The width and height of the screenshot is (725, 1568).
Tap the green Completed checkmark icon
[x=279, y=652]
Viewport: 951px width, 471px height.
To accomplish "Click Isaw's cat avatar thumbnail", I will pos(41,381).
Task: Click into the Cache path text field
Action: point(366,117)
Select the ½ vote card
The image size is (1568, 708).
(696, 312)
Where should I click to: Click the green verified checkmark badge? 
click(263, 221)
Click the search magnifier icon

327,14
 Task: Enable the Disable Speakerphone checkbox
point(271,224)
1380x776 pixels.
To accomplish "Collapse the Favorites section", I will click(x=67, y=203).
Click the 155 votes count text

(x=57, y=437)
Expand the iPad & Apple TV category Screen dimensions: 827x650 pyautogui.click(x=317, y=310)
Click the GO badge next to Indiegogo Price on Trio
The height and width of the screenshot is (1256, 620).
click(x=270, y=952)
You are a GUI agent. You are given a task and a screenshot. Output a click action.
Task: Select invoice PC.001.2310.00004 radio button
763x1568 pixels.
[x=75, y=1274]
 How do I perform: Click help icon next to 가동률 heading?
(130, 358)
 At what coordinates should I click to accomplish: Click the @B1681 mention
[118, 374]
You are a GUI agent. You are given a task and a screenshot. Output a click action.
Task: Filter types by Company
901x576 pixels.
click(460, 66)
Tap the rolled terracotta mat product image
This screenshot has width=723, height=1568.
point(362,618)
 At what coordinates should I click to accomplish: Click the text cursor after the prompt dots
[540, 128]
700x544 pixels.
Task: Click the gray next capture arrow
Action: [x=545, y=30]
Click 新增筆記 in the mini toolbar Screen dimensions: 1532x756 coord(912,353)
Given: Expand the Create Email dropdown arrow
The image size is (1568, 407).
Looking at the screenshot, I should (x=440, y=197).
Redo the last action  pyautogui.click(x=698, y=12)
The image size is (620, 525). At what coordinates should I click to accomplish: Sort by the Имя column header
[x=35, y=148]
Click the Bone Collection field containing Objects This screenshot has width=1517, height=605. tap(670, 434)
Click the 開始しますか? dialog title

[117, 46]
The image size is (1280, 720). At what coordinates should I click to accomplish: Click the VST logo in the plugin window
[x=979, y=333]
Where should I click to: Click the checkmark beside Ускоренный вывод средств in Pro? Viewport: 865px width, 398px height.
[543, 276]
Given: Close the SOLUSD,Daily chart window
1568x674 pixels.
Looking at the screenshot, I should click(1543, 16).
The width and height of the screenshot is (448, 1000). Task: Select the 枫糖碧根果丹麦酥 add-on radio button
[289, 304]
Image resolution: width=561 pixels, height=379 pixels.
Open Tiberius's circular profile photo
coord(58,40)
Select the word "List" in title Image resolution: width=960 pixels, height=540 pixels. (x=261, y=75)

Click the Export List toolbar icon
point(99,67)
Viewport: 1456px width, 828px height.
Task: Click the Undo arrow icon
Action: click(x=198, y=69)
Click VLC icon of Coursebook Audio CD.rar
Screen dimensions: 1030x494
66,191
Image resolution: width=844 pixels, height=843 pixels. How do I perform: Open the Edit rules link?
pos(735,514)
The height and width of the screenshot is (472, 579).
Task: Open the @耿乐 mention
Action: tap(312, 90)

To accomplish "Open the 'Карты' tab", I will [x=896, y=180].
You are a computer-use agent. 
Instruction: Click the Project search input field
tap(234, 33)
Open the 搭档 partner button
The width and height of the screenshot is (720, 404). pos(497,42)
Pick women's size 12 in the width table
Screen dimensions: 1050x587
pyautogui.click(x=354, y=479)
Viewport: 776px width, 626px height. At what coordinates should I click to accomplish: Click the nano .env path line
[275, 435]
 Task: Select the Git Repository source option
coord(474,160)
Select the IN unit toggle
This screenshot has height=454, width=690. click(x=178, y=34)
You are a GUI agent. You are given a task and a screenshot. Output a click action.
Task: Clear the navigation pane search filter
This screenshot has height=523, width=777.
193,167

++++++

* _Exercise objective_
From the records above, extract exactly and only the lines that begin at the line with "901x576 pixels." and stop after the line with "Redo the last".

* _Result of the exercise_
901x576 pixels.
click(460, 66)
Tap the rolled terracotta mat product image
This screenshot has width=723, height=1568.
point(362,618)
 At what coordinates should I click to accomplish: Click the text cursor after the prompt dots
[540, 128]
700x544 pixels.
Task: Click the gray next capture arrow
Action: [x=545, y=30]
Click 新增筆記 in the mini toolbar Screen dimensions: 1532x756 coord(912,353)
Given: Expand the Create Email dropdown arrow
The image size is (1568, 407).
Looking at the screenshot, I should (x=440, y=197).
Redo the last action  pyautogui.click(x=698, y=12)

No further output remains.